SET PROBLEM A
Answer these questions from the passage on SMTP terminology, one line each:
(i) What did RFC 821 call the two hosts in an SMTP transaction?
(ii) What do SMTP servers and clients act as, since they provide a mail transport service?
(iii) Where might the final delivery MTA deposit a message when it transfers responsibility to an MUA?
SET PROBLEM B
Carry on the passage on SMTP terminology, starting after its final sentence.

[DOCUMENT PASSAGE start]

2.3.2. Senders and Receivers

 In RFC 821, the two hosts participating in an SMTP transaction were
 described as the "SMTP-sender" and "SMTP-receiver".  This document
 has been changed to reflect current industry terminology and hence
 refers to them as the "SMTP client" (or sometimes just "the client")
 and "SMTP server" (or just "the server"), respectively.  Since a
 given host may act both as server and client in a relay situation,
 "receiver" and "sender" terminology is still used where needed for
 clarity.

2.3.3. Mail Agents and Message Stores

 Additional mail system terminology became common after RFC 821 was
 published and, where convenient, is used in this specification.  In
 particular, SMTP servers and clients provide a mail transport service
 and therefore act as "Mail Transfer Agents" (MTAs).  "Mail User
 Agents" (MUAs or UAs) are normally thought of as the sources and
 targets of mail.  At the source, an MUA might collect mail to be
 transmitted from a user and hand it off to an MTA; the final
 ("delivery") MTA would be thought of as handing the mail off to an
 MUA (or at least transferring responsibility to it, e.g., by
 depositing the message in a "message store").  However, while these
 terms are used with at least the appearance of great precision in
 other environments, the implied boundaries between MUAs and MTAs
 often do not accurately match common, and conforming, practices with

Klensin Standards Track [Page 12] RFC 5321 SMTP October 2008

 Internet mail.  Hence, the reader should be cautious about inferring
 the strong relationships and responsibilities that might be implied
 if these terms were used elsewhere.

[DOCUMENT PASSAGE end]
[DATA LINES start]

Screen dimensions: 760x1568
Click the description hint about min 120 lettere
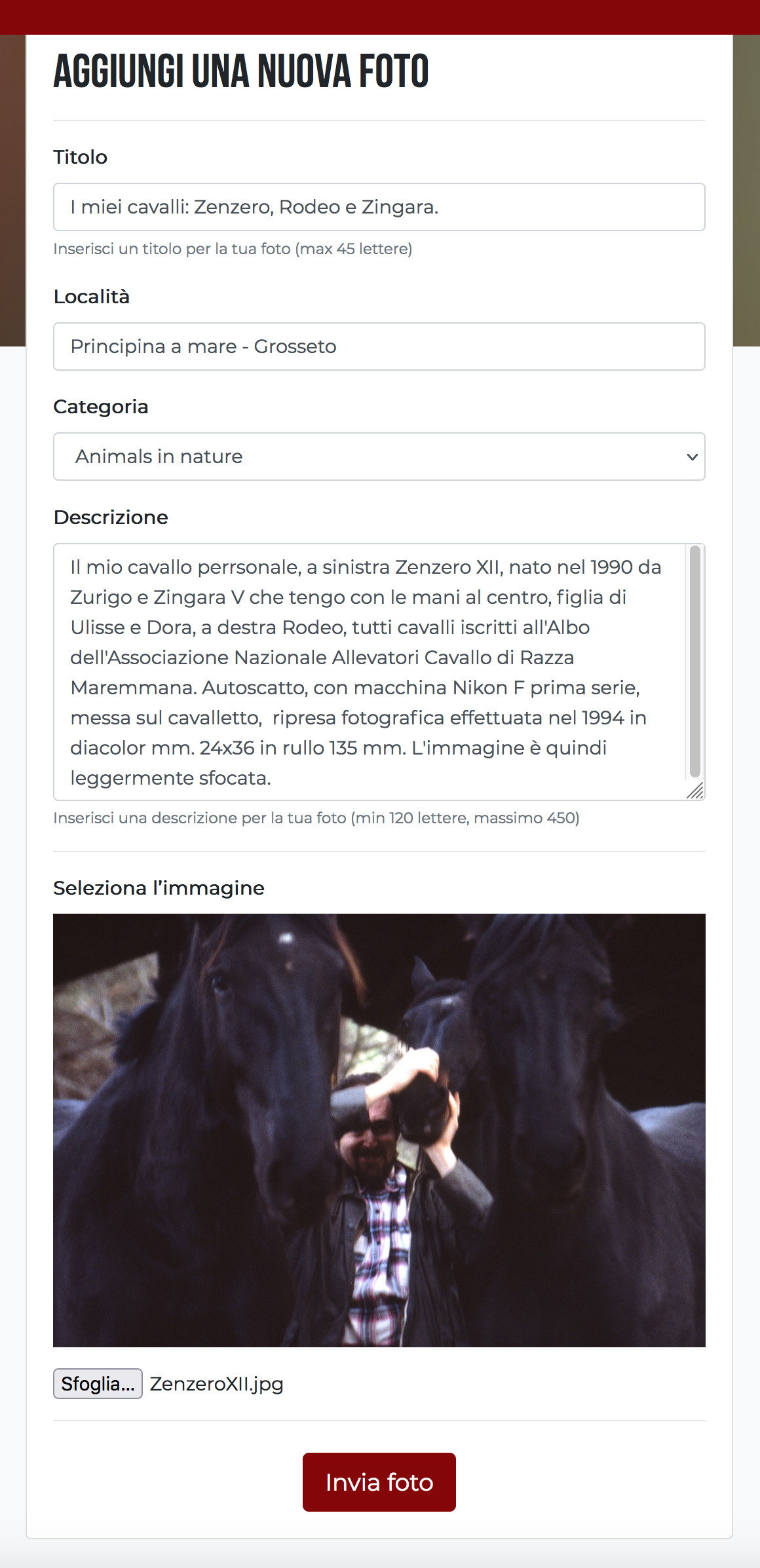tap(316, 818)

[DATA LINES end]
[DATA LINES start]

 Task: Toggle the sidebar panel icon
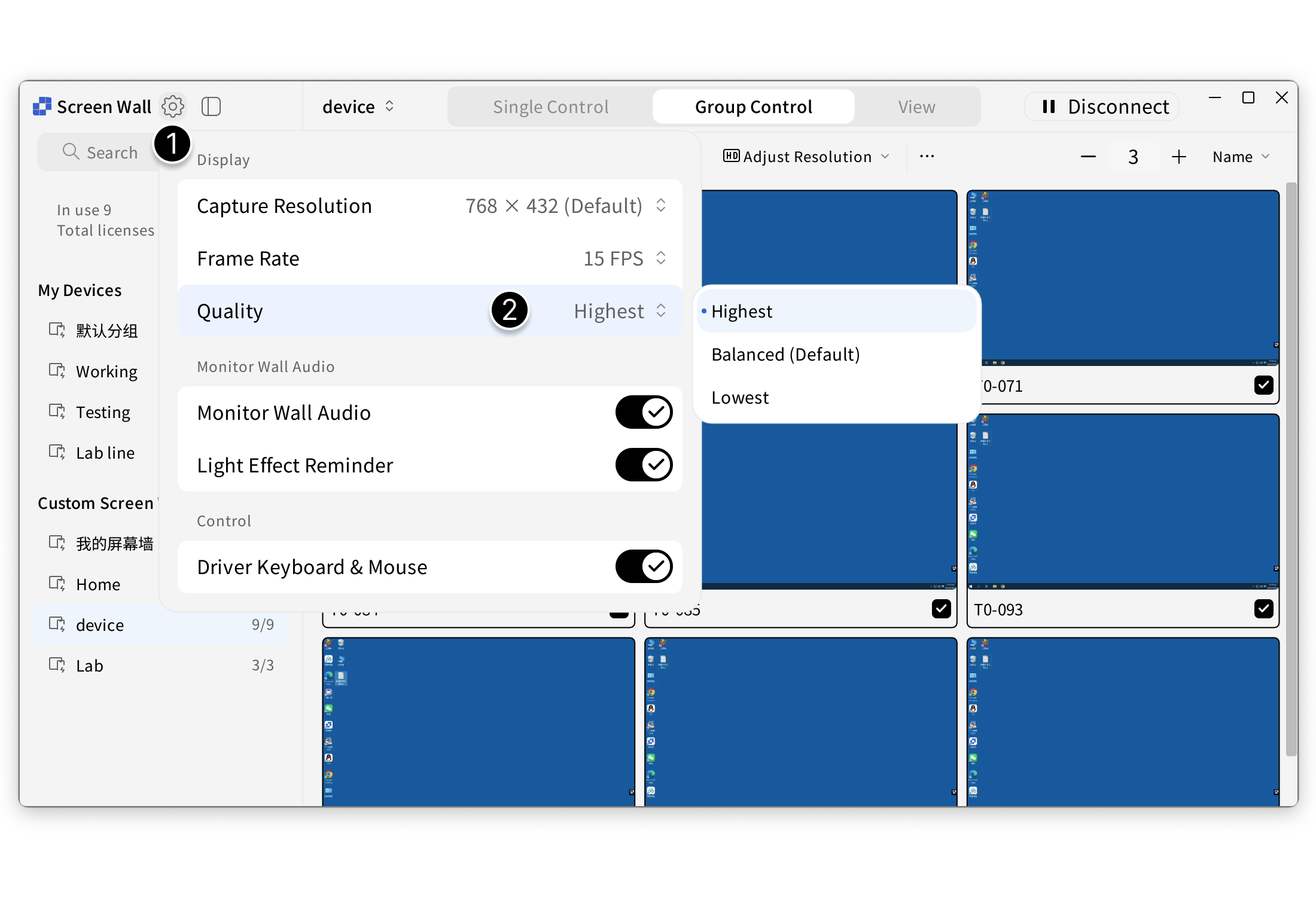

[DATA LINES end]

EXPECTED OUTPUT A
(i) The "SMTP-sender" and the "SMTP-receiver."
(ii) "Mail Transfer Agents" (MTAs).
(iii) In a "message store."

EXPECTED OUTPUT B
2.3.4. Host

 For the purposes of this specification, a host is a computer system
 attached to the Internet (or, in some cases, to a private TCP/IP
 network) and supporting the SMTP protocol.  Hosts are known by names
 (see the next section); they SHOULD NOT be identified by numerical
 addresses, i.e., by address literals as described in Section 4.1.2.

2.3.5. Domain Names

 A domain name (or often just a "domain") consists of one or more
 components, separated by dots if more than one appears.  In the case
 of a top-level domain used by itself in an email address, a single
 string is used without any dots.  This makes the requirement,
 described in more detail below, that only fully-qualified domain
 names appear in SMTP transactions on the public Internet,
 particularly important where top-level domains are involved.  These
 components ("labels" in DNS terminology, RFC 1035 [2]) are restricted
 for SMTP purposes to consist of a sequence of letters, digits, and
 hyphens drawn from the ASCII character set [6].  Domain names are
 used as names of hosts and of other entities in the domain name
 hierarchy.  For example, a domain may refer to an alias (label of a
 CNAME RR) or the label of Mail eXchanger records to be used to
 deliver mail instead of representing a host name.  See RFC 1035 [2]
 and Section 5 of this specification.
 The domain name, as described in this document and in RFC 1035 [2],
 is the entire, fully-qualified name (often referred to as an "FQDN").
 A domain name that is not in FQDN form is no more than a local alias.
 Local aliases MUST NOT appear in any SMTP transaction.
 Only resolvable, fully-qualified domain names (FQDNs) are permitted
 when domain names are used in SMTP.  In other words, names that can
 be resolved to MX RRs or address (i.e., A or AAAA) RRs (as discussed
 in Section 5) are permitted, as are CNAME RRs whose targets can be
 resolved, in turn, to MX or address RRs.  Local nicknames or
 unqualified names MUST NOT be used.  There are two exceptions to the
 rule requiring FQDNs:
 o  The domain name given in the EHLO command MUST be either a primary
    host name (a domain name that resolves to an address RR) or, if
    the host has no name, an address literal, as described in
    Section 4.1.3 and discussed further in the EHLO discussion of
    Section 4.1.4.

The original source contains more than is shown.